DOCUMENT EXCERPT
** start **

Puppet/Performance investigation
This page serves to chronicle my investigation into why puppet is so slow in our environment. Bhartshorne 17:01, 9 August 2011 (UTC)
Potential problems to check
- the built in ruby web server is dog slow. Are we using apache / passenger?
- yes we are, as evidence by ps on sockpupppet
- do we have any recursive chmods? apparently, they can be very slow.
Hypotheses about why we're slow
- we're being too clever - things like auto-generating the nagios config based on the content of other classes is too much work. We should switch to maintaining more config files by hand and just using puppet to distribute them.
- aka too many virtual and external resources
- there's too much in there - we should pull out all the 'default' stuff and only actually manage what we want done differently than it would without intervention.
- While a client puppet update was seemingly hanging for several minutes, I ran an strace on sockpuppet and saw a lot of time being spent on mysql queries to db9. This is for the stored config mechanism.
- http://projects.puppetlabs.com/projects/1/wiki/Using_Stored_Configuration - "Additionally, a message queue can be used to improve a puppetmaster’s client response time" - this might be worth trying.
- comments from mark:
- What I've found slows down Puppet the most, is exported resources. The implementation of that in Puppet is a complete clusterfuck; a very unoptimized ActiveRecord setup with very inefficient db queries, and internally Puppet appears to be doing some silly things, too. The main uses of exported resources in our setup are Nagios and ssh host keys. That's why Spence especially is slow.
- The implementation of the Nagios types in particular is also quite retarded indeed, with the full file being scanned every time. Still, even so, it shouldn't be *that* bad, and Ruby is probably to be blamed for that. We could fix that easily by splitting to one file per host, I guess.
- The SSH host keys syncing I've already reduced to once every several runs (with a hack), which helped a lot.

** end **

LISTING

** start **

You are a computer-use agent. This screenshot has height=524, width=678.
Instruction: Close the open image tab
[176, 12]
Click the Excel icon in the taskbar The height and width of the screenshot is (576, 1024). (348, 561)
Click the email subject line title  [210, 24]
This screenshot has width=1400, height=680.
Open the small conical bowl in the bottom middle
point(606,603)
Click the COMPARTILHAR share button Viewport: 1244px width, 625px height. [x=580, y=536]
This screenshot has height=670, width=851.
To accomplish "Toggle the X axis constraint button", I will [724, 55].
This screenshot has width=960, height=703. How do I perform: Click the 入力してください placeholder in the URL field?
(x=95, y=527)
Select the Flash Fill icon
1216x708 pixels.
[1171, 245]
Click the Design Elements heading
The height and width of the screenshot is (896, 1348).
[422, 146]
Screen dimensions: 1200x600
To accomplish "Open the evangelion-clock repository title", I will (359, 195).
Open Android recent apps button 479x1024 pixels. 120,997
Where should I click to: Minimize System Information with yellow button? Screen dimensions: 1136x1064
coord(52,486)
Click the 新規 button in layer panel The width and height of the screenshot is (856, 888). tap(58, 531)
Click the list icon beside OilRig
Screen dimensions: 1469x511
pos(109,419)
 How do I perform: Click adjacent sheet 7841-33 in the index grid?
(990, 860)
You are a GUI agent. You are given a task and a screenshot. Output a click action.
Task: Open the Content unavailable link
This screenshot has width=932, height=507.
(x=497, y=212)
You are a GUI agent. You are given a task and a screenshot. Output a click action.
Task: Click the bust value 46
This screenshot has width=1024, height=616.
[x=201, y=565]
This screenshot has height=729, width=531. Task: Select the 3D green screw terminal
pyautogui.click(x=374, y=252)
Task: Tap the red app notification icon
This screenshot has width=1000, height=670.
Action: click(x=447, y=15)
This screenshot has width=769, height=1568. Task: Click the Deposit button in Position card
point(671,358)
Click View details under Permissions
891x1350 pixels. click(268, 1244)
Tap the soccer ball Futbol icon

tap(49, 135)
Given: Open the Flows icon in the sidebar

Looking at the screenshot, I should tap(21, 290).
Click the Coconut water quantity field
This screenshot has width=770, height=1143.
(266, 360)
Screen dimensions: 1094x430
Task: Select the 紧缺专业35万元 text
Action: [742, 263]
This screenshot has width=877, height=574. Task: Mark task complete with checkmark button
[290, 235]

** end **

EXERCISE TASK 1
Answer the following questions using the Puppet performance page.
(a) What did the ps check on the server confirm about the web server setup?
(b) What did the strace on sockpuppet show a lot of time being spent on?
(c) What are the main uses of exported resources in the setup described?
EXERCISE TASK 2
Rewrite the stretch of the Puppet performance page from "- While a client" through "especially is slow.", swapping "mysql" for "PostgreSQL".
EXERCISE TASK 3
Continue the Puppet performance page from the point where it stops.

EXPECTED ANSWER 1
(a) Apache / Passenger is in use.
(b) MySQL queries to db9, for the stored config mechanism.
(c) Nagios and ssh host keys.

EXPECTED ANSWER 2
- While a client puppet update was seemingly hanging for several minutes, I ran an strace on sockpuppet and saw a lot of time being spent on PostgreSQL queries to db9. This is for the stored config mechanism.
- http://projects.puppetlabs.com/projects/1/wiki/Using_Stored_Configuration - "Additionally, a message queue can be used to improve a puppetmaster’s client response time" - this might be worth trying.
- comments from mark:
- What I've found slows down Puppet the most, is exported resources. The implementation of that in Puppet is a complete clusterfuck; a very unoptimized ActiveRecord setup with very inefficient db queries, and internally Puppet appears to be doing some silly things, too. The main uses of exported resources in our setup are Nagios and ssh host keys. That's why Spence especially is slow.

EXPECTED ANSWER 3
- I've heard the claim taht the puppet client leaks memory, and that switching to cron-based puppet runs will behave better overall. I'm not sure it'll change performance, but it's worth at try.
- the puppet client is getting kicked every night, which should clear out any memory leaks.
Avenues of investigation
server side
- look at apache/passenger config and see if there are easy tunables
- find out how long it takes to generate the catalogs
- find out what happens after checking in a file and how long that takes
- read the catalogs for a few hosts and see what's there
- read through how we generate nagios configs and understand it
- is there a speed difference between complete generation and generation from snippets?
client side
- run puppetd --test --debug on a bunch of hosts, both fast and slow, and see what it's doing
Tasks
- build a puppet server in eqiad for testing RT-1279
- when the tests are complete, this server can be used as a failover / slave / hot spare for the puppetmaster
Tests to run
- move a class to a module and see if there's any performance difference
collected data
Data as stashed in ~ben/puppet/ on fenari.
puppetmaster
Creating the catalog takes 8s for most hosts, 2m for the nagios host (from /var/log/daemon.log).
sockpuppet seems to pathalogically hit 100% CPU for long periods. Finding out what's causing this and squashing it will go a long way towards making the puppetmaster responsive. This is likely related to the variance in document retrieval times shown below, though I haven't confirmed that yet.
aluminium
The puppet run on aluminium went relatively quickly. I ran $ puppetd --test --debug
to get detailed output and tailed the logs on the puppetmaster at the same time. Looking at the apache logs for subsequent runs indicates massive variation in the query duration.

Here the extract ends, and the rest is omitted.